The Irish franchisee of car and van rental firm Europcar has been acquired by its parent group for an estimated €26m. Since its Paris flotation last year the French rental group has targeted the purchase of its better-performing franchisees with a reported war-chest of around €500m available.
The company is active in 10 countries across Europe.
With estimated revenues of €50m, Europcar Ireland is viewed as one of the group’s leading franchised operations.
The main beneficiaries of the sale are Colm Menton and Eugene O’Reilly, the two main shareholders in Europcar Ireland, which was advised by Investec on the deal.
Mr Menton will stay in his role of chief executive and Europcar Group chief Caroline Parot yesterday expressed confidence that Mr Menton and his management team can drive the Irish division’s growth.
“This is also a great opportunity for us to strengthen our leadership in our core European market. We are particularly pleased as this is not only the second major franchisee acquisition we’ve announced since our IPO but also a promising investment into new mobility services,” she said.
Europcar Ireland also owns the country’s largest car-sharing programme GoCar. That part of the business is expected to be nationwide by the end of the year.

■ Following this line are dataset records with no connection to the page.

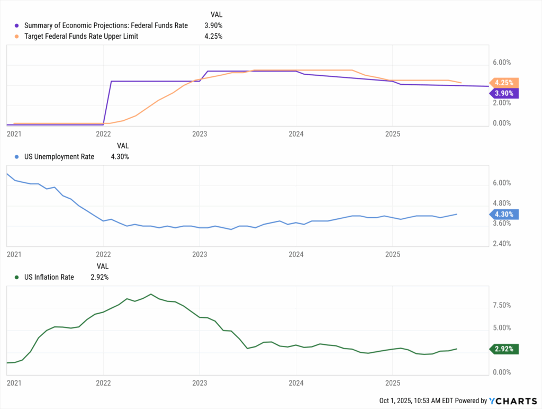542x409 pixels.
Task: Click the 4.80% unemployment y-axis label
Action: [502, 203]
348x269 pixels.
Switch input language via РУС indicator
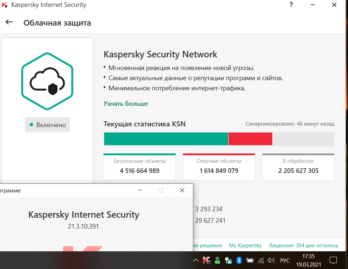coord(285,260)
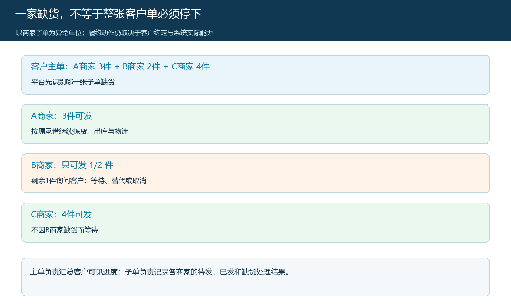The width and height of the screenshot is (511, 305).
Task: Click the orange B商家 card
Action: click(256, 174)
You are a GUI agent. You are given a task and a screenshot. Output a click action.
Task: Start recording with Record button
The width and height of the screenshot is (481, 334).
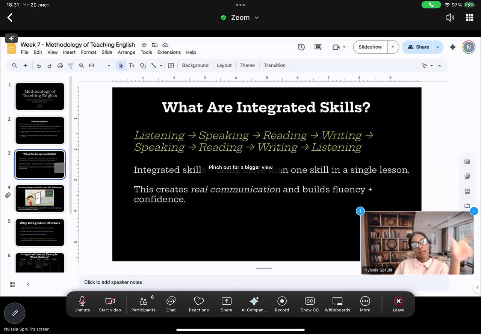(282, 304)

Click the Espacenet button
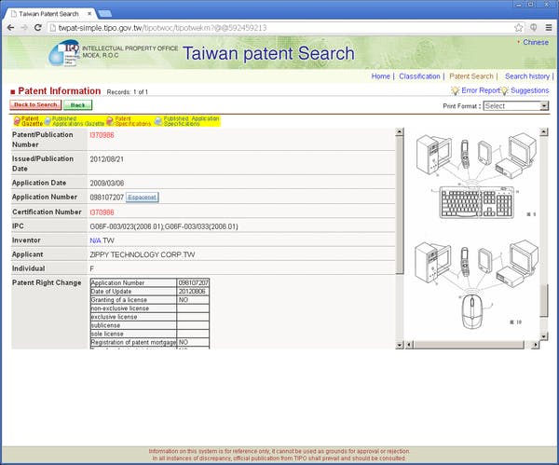(143, 198)
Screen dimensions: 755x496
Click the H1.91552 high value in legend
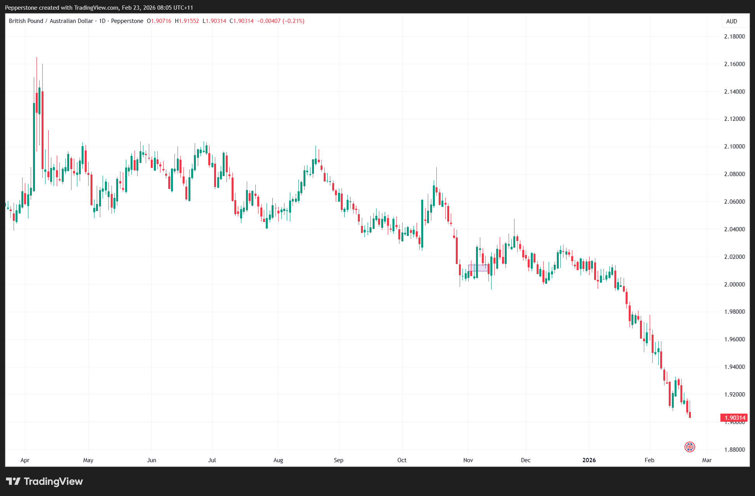(187, 21)
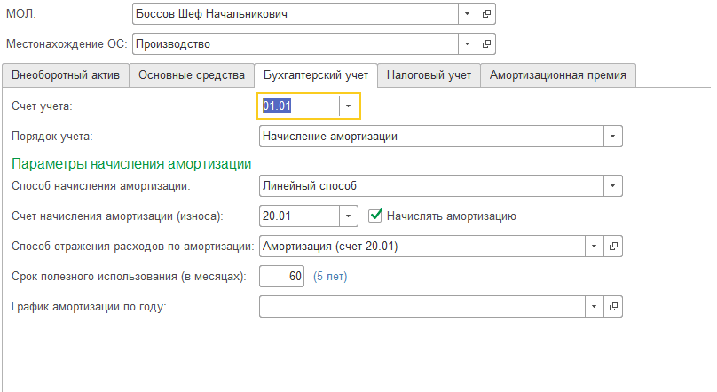Click the open icon for График амортизации по году
This screenshot has width=717, height=392.
(x=613, y=306)
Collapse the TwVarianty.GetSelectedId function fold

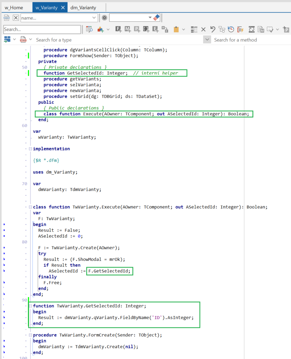tap(30, 306)
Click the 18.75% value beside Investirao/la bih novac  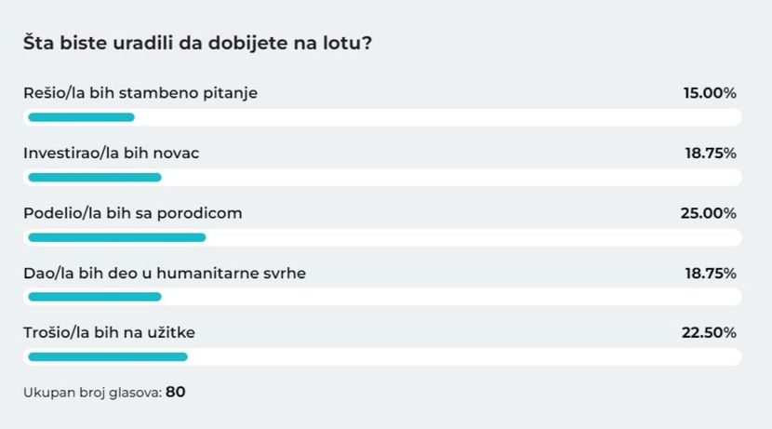pyautogui.click(x=711, y=154)
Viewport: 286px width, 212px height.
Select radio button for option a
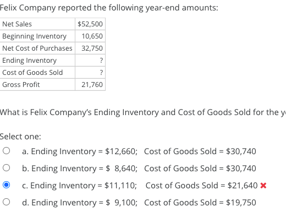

Mr Menton said the new ownership arrangement will offer Europcar Ireland “a strong competitive advantage to continue our growth in Ireland and increase our market share”, saying that the move heralds the company’s next chapter of growth and development.

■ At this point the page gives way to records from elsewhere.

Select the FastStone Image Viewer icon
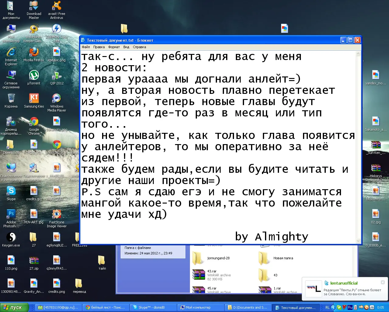Screen dimensions: 389x312 point(57,214)
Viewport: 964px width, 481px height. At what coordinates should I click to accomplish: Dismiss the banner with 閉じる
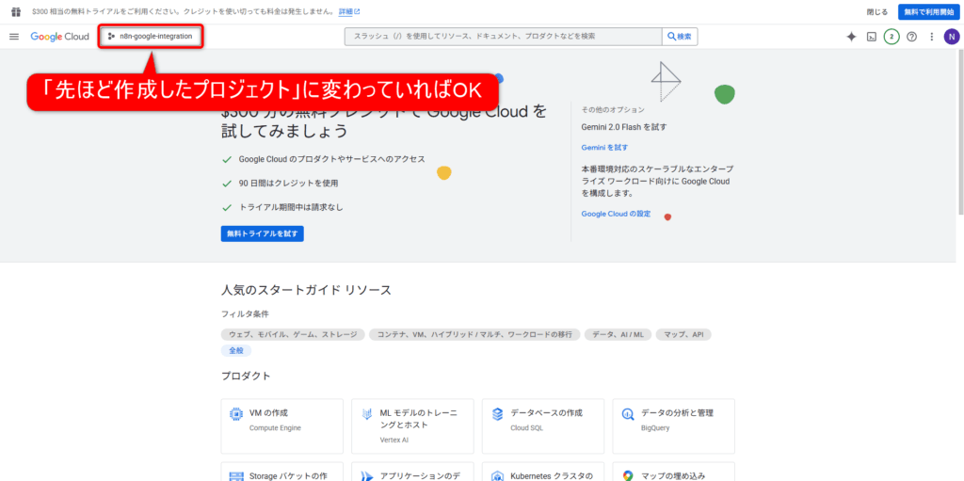[876, 11]
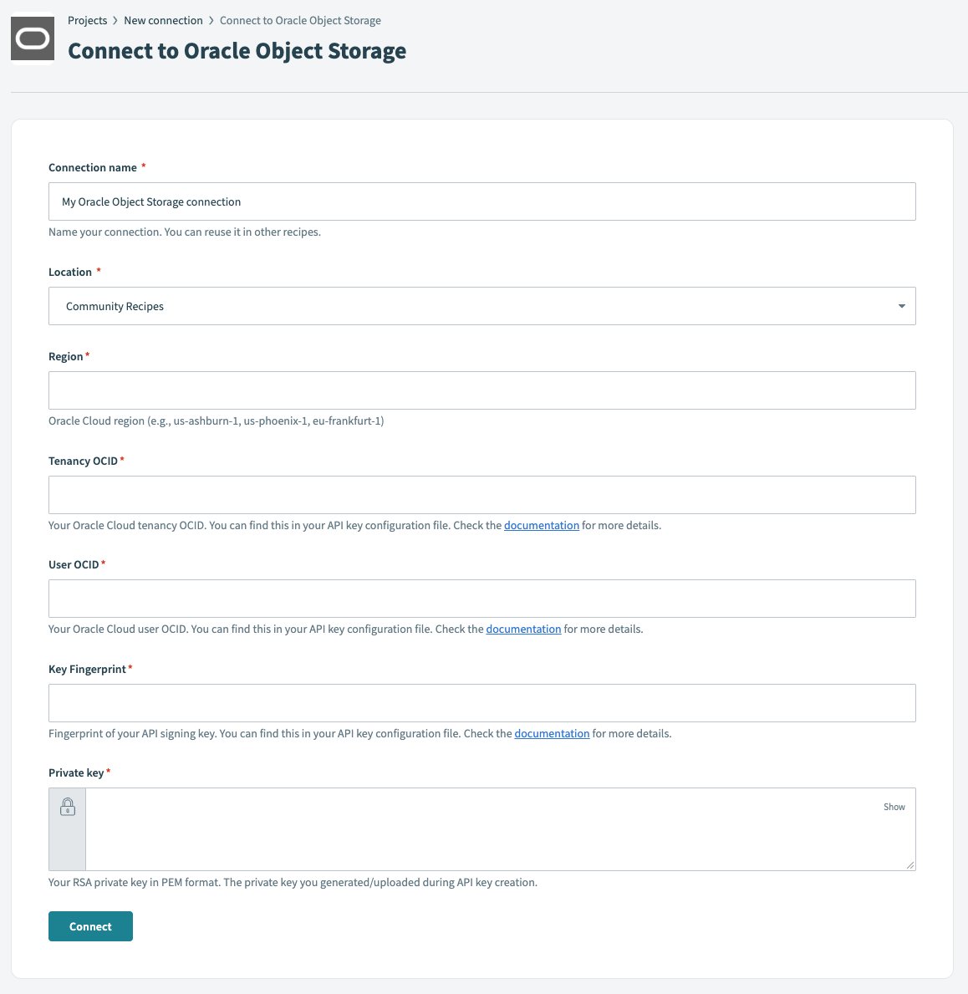Open the Tenancy OCID documentation link
Image resolution: width=968 pixels, height=994 pixels.
coord(542,525)
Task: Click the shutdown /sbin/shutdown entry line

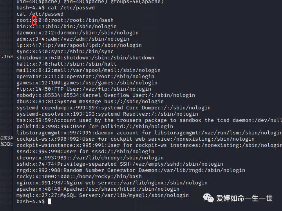Action: pyautogui.click(x=85, y=58)
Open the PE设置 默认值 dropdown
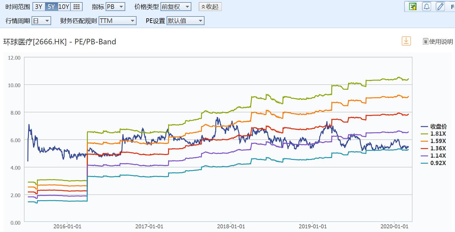This screenshot has width=455, height=232. [185, 21]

In a broker note, Deutsche Bank yesterday heralded the deal as “a good idea”, putting an estimated purchase price of €26m on the deal and saying it should be “materially value-enhancing”.
“We believe this [Europcar Ireland] is a high-performing franchisee, and for the purposes of our modelling use an assumption of earnings before interest, tax, depreciation, and amortisation, margins close to 13%.
"We would expect synergies — procurement, centralised back office, better yield management system — of a least 1-3 percentage points to drive this margin higher still, and with little incremental cost of achievement,” Deutsche said.
“Even if there are working capital requirements and costs to realising synergies, we would expect this deal to be materially value-enhancing,” it said.